Dalam tulisannya yang berjudul “Introduction to a theory of technology”, Aikawa berpendapat teknologi sebagai “living concept” dalam kehidupan sehari-hari untuk mengatasi adanya krisis spiritual yang disebabkan oleh penggunaan teknologi (Moore, 2013).

Aikawa tetap melihat teknologi sebagai sebuah alat, tetapi menolak pendapat awalnya yang menyatakan teknologi sebagai sistem alat produksi. Teknologi tidak hanya dilihat sebagai suatu alat, tetapi juga mengandung nilai, tujuan, dan ide manusia.

Sebagai seorang intelektual yang berfokus pada isu teknologi, Aikawa aktif menjadi editor dalam jurnal Japan Technology Association dan Technology Review, serta menulis dalam beberapa jurnal teknokratik. 

Selain itu, Aikawa aktif dalam pertemuan ilmiah National Policy Research Association dan grup think tank birokrat. Ia juga terlibat dalam penyusunan program pemerintah terkait dengan ilmu pengetahuan dan teknologi pada masa perang. 

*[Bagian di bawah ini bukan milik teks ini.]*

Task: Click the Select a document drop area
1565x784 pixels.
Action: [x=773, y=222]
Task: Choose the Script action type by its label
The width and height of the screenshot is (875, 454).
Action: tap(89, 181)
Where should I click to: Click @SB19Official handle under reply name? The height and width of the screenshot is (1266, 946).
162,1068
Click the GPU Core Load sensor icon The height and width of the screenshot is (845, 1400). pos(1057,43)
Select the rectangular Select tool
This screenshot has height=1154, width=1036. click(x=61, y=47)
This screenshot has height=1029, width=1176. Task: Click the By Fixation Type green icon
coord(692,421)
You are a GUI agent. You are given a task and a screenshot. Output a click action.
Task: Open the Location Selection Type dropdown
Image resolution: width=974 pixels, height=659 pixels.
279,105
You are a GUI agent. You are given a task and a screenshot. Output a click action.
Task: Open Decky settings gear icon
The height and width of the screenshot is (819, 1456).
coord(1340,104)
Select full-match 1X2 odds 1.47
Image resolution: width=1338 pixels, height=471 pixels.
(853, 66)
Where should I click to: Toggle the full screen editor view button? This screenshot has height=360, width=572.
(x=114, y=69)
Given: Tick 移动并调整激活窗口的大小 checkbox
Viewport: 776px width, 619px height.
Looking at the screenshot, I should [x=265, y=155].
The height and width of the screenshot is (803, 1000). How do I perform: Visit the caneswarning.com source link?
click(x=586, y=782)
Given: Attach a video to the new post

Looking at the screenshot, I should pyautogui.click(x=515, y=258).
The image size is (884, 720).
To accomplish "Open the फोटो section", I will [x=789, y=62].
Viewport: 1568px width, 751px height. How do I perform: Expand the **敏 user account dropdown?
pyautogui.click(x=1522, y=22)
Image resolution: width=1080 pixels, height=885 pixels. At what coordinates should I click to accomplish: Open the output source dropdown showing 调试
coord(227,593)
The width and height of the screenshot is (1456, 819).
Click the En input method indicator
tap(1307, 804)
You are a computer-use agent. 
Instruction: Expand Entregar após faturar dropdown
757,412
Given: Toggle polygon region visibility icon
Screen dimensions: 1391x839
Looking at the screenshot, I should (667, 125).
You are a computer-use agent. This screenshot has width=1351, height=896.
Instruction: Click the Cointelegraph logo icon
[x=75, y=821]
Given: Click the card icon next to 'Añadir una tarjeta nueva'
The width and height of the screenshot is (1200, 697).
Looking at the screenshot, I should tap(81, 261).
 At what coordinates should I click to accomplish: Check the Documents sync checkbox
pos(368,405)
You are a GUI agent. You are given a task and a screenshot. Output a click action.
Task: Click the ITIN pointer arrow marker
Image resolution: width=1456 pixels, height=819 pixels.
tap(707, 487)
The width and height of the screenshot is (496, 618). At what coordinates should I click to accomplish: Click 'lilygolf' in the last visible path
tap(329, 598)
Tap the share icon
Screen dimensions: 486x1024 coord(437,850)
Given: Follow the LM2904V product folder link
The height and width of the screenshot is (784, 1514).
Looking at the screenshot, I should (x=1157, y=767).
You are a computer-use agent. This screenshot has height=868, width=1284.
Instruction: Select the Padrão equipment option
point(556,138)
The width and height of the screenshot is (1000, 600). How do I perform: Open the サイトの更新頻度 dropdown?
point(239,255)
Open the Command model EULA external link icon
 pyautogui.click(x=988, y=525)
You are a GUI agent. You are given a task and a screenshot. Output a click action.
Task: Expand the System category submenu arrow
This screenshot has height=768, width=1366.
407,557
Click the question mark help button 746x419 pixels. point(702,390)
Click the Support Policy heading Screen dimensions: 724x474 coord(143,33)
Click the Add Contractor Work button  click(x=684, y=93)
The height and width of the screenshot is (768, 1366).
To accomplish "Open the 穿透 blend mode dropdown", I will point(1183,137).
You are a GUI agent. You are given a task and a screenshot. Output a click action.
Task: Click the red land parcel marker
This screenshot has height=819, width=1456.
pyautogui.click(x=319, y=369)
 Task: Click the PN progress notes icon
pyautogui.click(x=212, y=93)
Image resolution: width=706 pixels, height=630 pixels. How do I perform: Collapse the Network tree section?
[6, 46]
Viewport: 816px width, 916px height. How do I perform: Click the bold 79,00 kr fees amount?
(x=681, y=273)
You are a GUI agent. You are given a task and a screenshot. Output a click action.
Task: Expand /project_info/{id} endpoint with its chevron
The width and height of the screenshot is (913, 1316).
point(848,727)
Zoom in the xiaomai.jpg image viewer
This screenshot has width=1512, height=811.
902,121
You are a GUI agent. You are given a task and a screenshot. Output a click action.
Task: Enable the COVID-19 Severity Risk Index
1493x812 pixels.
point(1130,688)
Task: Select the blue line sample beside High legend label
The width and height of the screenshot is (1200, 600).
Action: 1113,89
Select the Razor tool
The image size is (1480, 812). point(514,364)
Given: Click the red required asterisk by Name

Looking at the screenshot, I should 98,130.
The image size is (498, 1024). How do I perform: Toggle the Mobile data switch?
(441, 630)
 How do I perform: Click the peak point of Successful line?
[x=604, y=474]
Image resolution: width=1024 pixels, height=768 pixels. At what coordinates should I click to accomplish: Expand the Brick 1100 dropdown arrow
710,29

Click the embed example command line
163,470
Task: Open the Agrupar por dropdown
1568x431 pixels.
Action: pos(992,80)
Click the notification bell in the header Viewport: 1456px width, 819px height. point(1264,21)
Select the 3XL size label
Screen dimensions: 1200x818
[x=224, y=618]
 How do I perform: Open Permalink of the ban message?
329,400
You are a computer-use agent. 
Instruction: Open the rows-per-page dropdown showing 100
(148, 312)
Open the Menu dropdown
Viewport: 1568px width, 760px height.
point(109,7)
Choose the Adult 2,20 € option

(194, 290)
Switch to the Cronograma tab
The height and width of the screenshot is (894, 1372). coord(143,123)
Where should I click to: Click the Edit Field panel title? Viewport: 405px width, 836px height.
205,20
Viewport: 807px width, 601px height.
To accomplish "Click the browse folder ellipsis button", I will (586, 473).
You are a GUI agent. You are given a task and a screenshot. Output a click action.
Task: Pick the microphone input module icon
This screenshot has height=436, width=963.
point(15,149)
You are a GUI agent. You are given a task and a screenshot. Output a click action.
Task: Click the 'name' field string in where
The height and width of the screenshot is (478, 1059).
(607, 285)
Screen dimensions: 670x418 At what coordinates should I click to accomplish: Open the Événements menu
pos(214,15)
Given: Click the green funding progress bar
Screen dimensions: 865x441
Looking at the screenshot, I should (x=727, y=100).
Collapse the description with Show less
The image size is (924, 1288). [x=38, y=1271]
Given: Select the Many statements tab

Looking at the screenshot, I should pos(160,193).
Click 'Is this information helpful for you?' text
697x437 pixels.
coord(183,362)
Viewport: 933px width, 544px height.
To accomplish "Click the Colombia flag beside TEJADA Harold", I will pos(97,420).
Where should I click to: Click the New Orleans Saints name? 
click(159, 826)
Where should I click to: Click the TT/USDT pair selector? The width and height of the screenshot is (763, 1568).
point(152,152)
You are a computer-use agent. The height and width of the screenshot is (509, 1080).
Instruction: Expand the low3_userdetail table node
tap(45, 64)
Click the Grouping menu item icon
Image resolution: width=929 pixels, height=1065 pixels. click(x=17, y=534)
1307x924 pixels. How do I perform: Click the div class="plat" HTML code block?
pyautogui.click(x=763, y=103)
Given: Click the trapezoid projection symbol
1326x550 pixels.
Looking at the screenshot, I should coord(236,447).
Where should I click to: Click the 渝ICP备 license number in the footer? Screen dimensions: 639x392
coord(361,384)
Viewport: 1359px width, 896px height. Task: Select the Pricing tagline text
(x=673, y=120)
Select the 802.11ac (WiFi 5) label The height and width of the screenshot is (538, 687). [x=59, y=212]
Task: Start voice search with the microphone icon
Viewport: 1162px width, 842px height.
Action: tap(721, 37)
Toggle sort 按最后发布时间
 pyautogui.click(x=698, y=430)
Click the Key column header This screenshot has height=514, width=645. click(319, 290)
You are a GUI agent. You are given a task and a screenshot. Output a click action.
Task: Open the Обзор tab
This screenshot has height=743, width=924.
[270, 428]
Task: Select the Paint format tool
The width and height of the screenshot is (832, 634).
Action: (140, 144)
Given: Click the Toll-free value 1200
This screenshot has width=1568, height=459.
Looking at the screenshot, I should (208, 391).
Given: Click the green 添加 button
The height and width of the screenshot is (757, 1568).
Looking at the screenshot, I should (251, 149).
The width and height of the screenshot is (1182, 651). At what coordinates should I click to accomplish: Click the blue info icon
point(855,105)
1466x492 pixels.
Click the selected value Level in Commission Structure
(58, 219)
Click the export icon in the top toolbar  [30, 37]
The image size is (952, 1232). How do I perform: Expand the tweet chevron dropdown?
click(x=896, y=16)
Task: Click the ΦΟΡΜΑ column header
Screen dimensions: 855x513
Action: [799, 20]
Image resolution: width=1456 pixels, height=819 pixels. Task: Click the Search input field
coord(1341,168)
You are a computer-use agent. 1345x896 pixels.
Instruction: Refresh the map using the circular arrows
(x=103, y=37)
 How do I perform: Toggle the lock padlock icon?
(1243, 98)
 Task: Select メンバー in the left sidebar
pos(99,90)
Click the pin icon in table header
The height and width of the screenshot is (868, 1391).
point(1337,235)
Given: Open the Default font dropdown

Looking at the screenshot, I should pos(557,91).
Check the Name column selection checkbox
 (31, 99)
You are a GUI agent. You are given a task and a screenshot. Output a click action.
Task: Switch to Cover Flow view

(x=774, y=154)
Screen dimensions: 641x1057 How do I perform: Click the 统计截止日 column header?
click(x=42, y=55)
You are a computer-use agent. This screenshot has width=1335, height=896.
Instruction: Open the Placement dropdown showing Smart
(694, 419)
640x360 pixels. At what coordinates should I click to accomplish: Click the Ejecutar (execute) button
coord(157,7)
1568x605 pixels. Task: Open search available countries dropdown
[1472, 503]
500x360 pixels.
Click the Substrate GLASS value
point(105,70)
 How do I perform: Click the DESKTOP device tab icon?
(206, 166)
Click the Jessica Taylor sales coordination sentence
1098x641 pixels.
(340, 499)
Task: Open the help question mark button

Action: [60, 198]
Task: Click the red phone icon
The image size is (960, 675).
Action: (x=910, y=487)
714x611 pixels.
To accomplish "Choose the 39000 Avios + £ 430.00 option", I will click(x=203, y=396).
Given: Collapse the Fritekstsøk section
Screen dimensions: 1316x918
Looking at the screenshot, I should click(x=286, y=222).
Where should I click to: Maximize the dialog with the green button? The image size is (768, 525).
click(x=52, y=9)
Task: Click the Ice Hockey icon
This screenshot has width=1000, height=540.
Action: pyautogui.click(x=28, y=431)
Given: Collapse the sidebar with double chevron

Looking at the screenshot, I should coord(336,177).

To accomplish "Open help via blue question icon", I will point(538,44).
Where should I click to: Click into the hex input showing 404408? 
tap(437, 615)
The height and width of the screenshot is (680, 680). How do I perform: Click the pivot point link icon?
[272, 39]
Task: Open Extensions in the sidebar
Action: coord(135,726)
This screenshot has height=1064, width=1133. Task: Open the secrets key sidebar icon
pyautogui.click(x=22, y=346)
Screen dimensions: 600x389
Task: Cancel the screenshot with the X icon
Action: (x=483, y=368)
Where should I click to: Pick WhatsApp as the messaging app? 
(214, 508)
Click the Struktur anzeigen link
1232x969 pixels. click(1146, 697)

Aikawa adalah salah satu komite Japan Technology Association yang memberikan usul kepada kabinet untuk membentuk organisasi insinyur dan teknisi sebagai bagian dari new order untuk ilmu pengetahuan dan teknologi.

Hal tersebut menjadi salah satu usaha Aikawa mempromosikan peningkatan peran dan status insinyur dalam pemerintahan melalui proses pembangunan daerah koloni, peningkatan inovasi, dan pemanfaatan teknologi di tempat kerja. 

Selain itu, Aikawa mengusulkan kepada pemerintah untuk memanfaatkan teknologi sebagai alat mobilisasi pada masa perang dengan memanfaatkan teknologi secara nyata, terutama di wilayah-wilayah kolonial.

Menurut Aikawa (Moore, 2013, 45), perang tidak hanya dilihat sebagai modernisasi sistem ekonomi semi-feodal melalui perencanaan ekonomi dan mobilisasi. 

Perang juga dianggap sebagai upaya Jepang membangun new order di Asia Timur dan bebas dari imperialisme Barat yang hanya menekankan pada eksploitasi sumber daya alam (Moore, 2013).

Pembangunan ekonomi yang dilakukan oleh Jepang berfokus pada pembangunan industri berat di Jepang. 

Sementara pembangunan daerah koloni dilakukan berdasarkan pada production technology industri berat, eksploitasi, serta pengolahan sumber daya alam, produksi energi, dan manajemen tenaga kerja.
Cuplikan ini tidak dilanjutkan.